START Data listing

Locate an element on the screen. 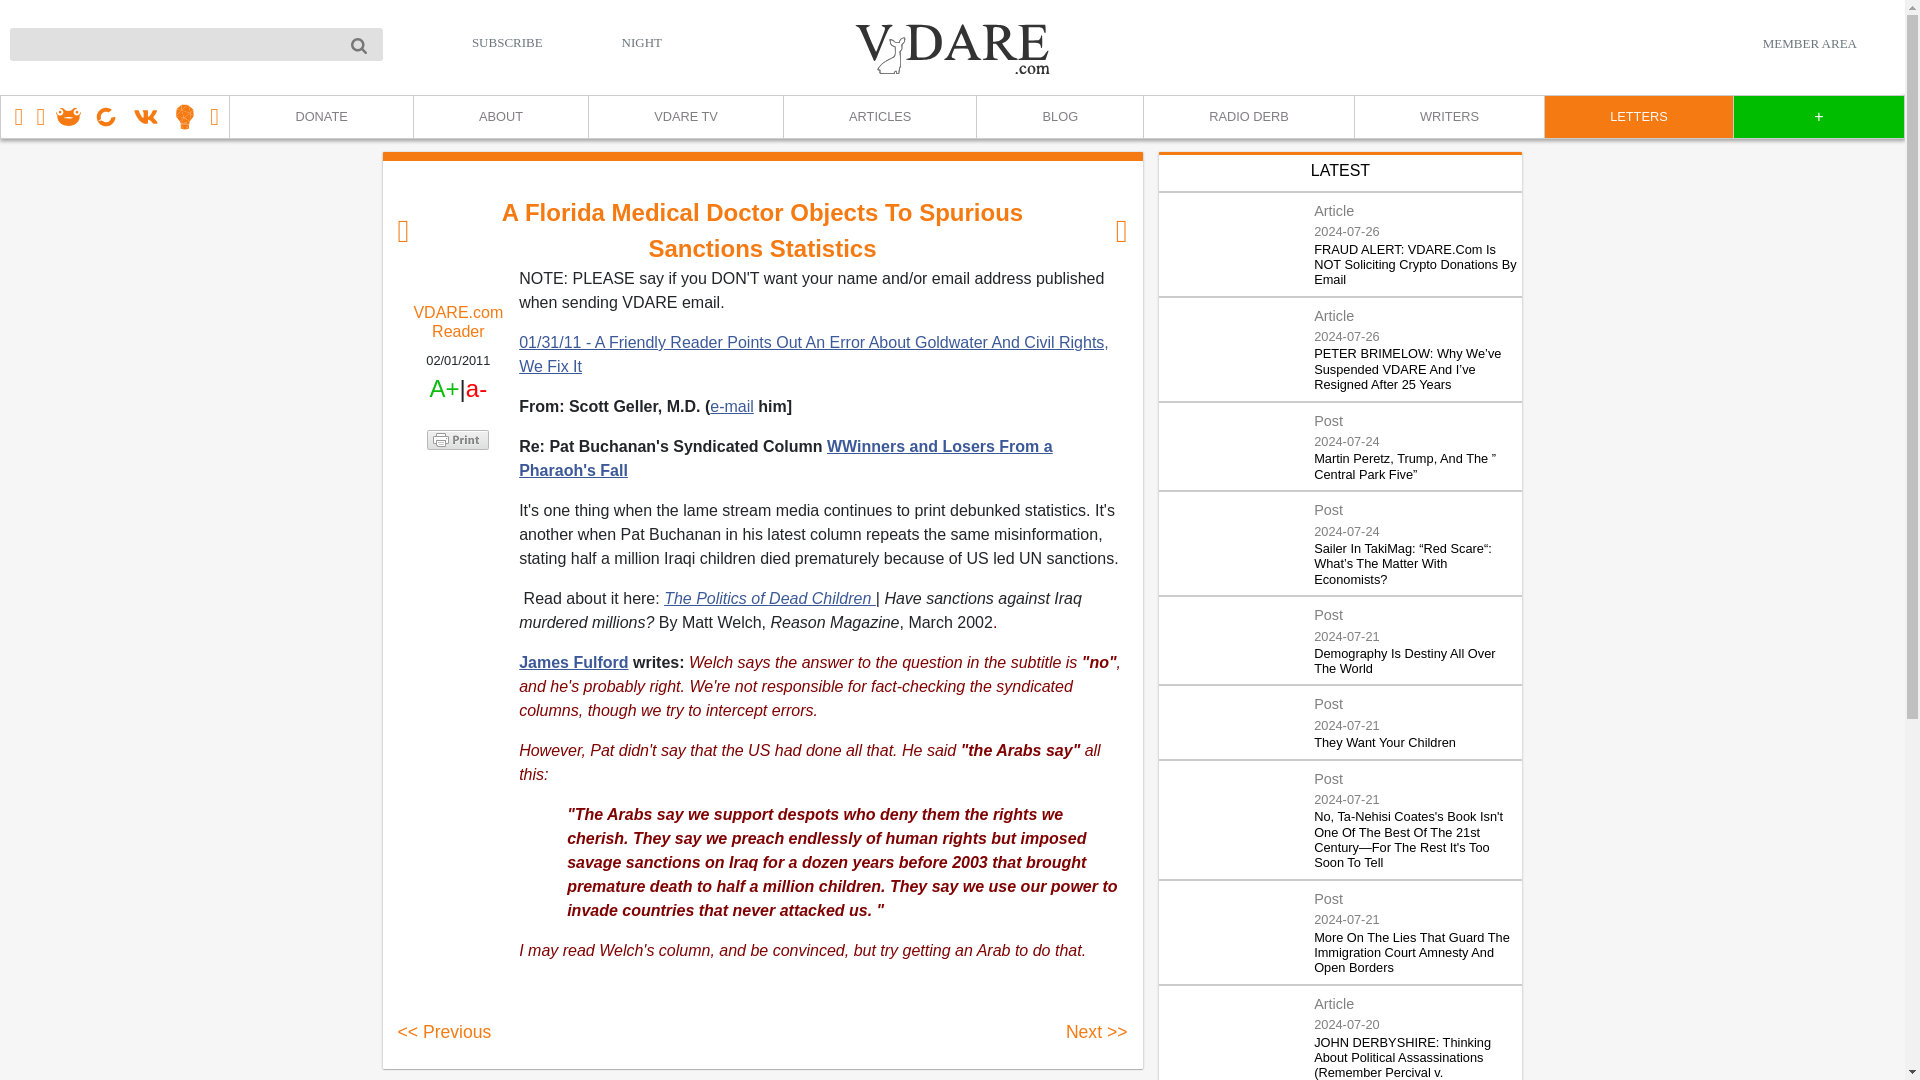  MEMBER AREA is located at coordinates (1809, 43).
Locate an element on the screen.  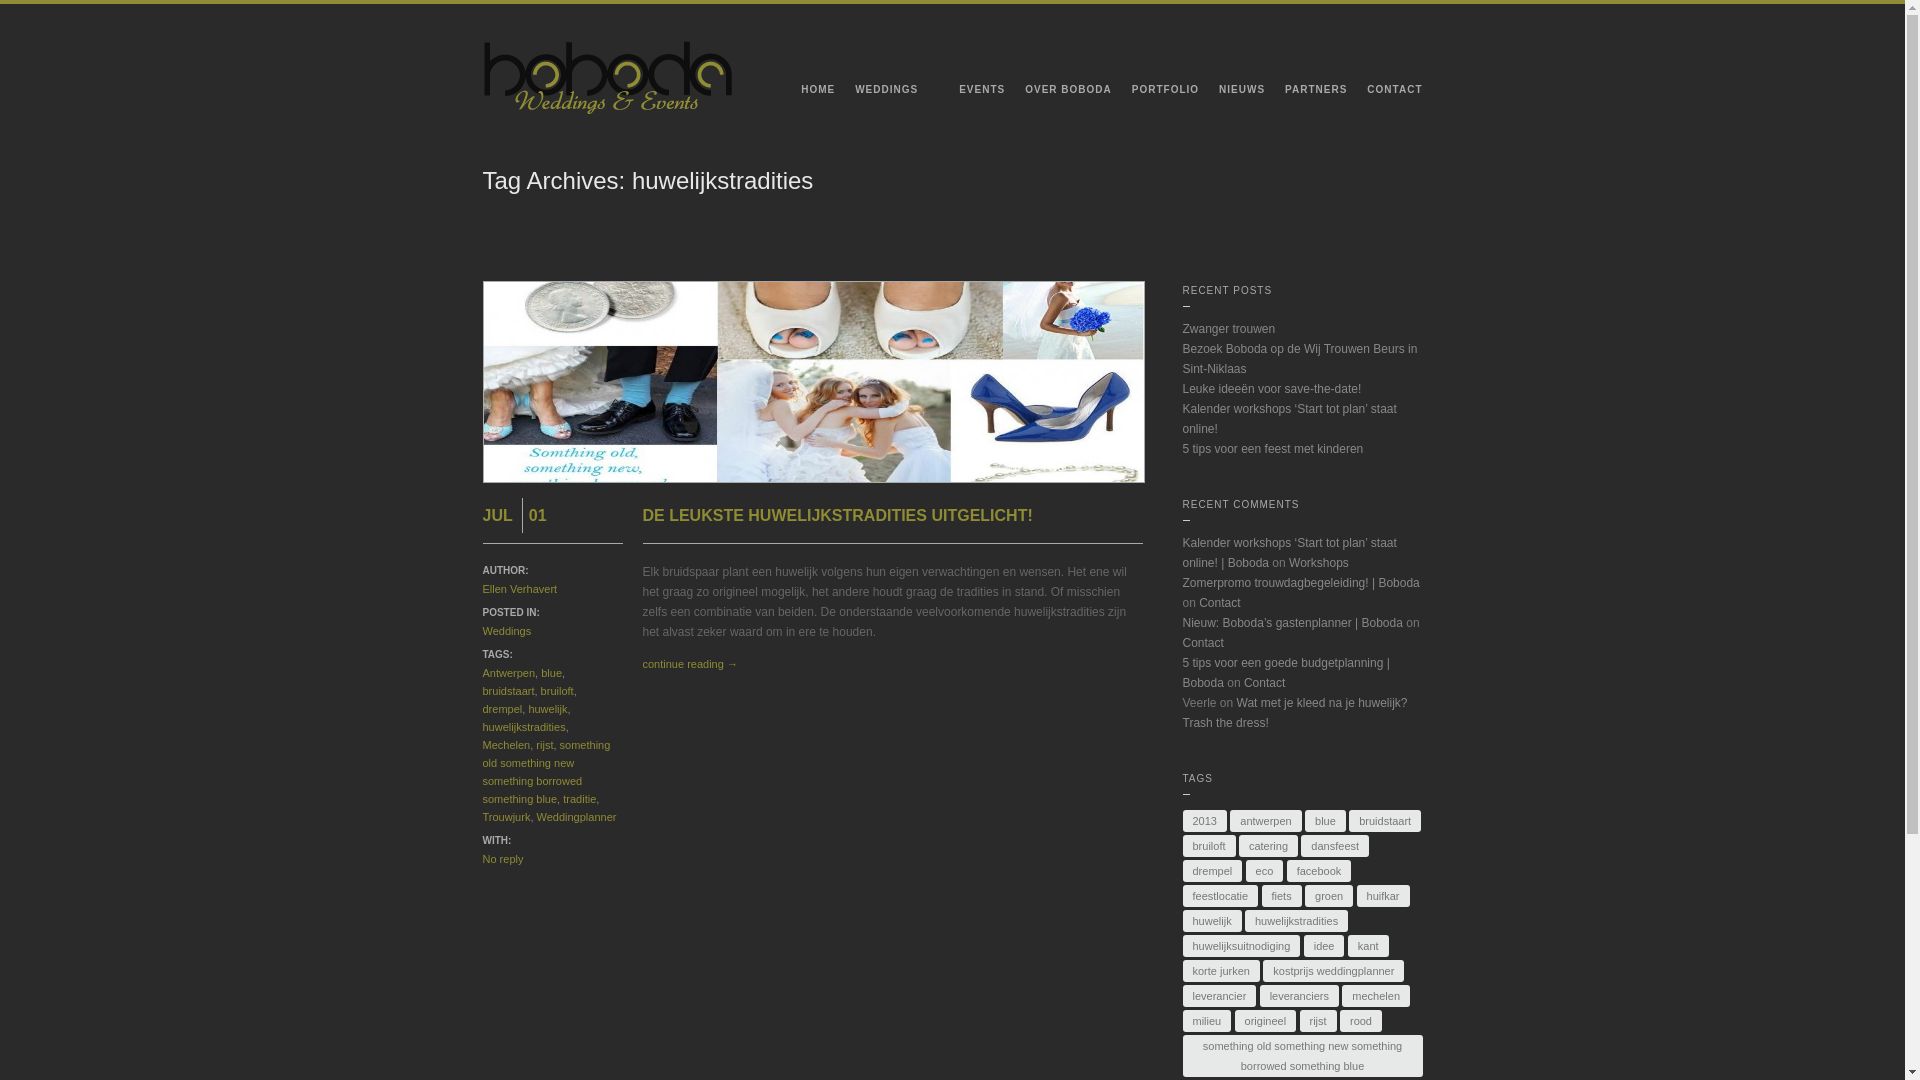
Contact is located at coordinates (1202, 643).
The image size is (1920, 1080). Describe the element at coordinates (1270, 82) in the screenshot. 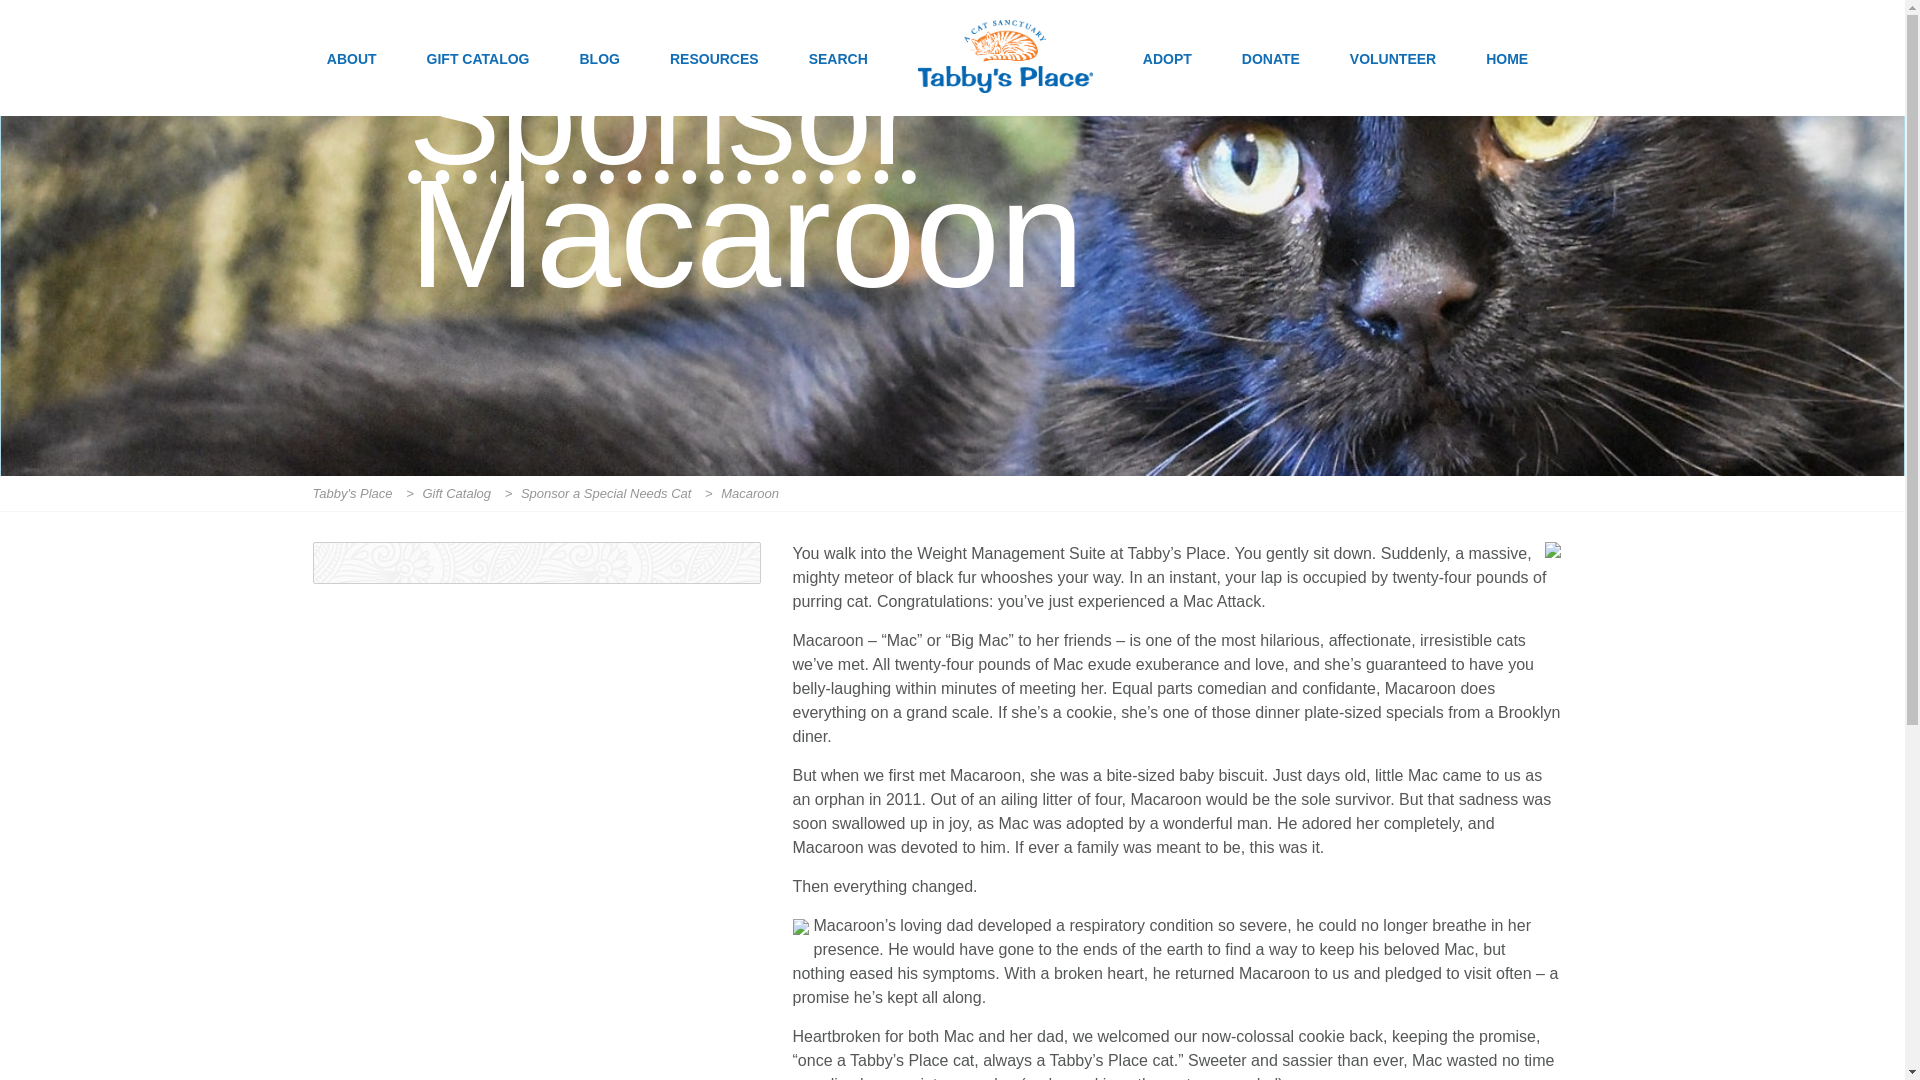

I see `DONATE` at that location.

END Data listing

• [Problem requirements]
Could you rewrite the rows from the line containing "The image size" through the end of the rows, putting "page image" in place of "screenshot" and keeping everything else the same? Leave the pictures out of your answer.

• [Complete response]
The image size is (1920, 1080). Describe the element at coordinates (1270, 82) in the page image. 

I see `DONATE` at that location.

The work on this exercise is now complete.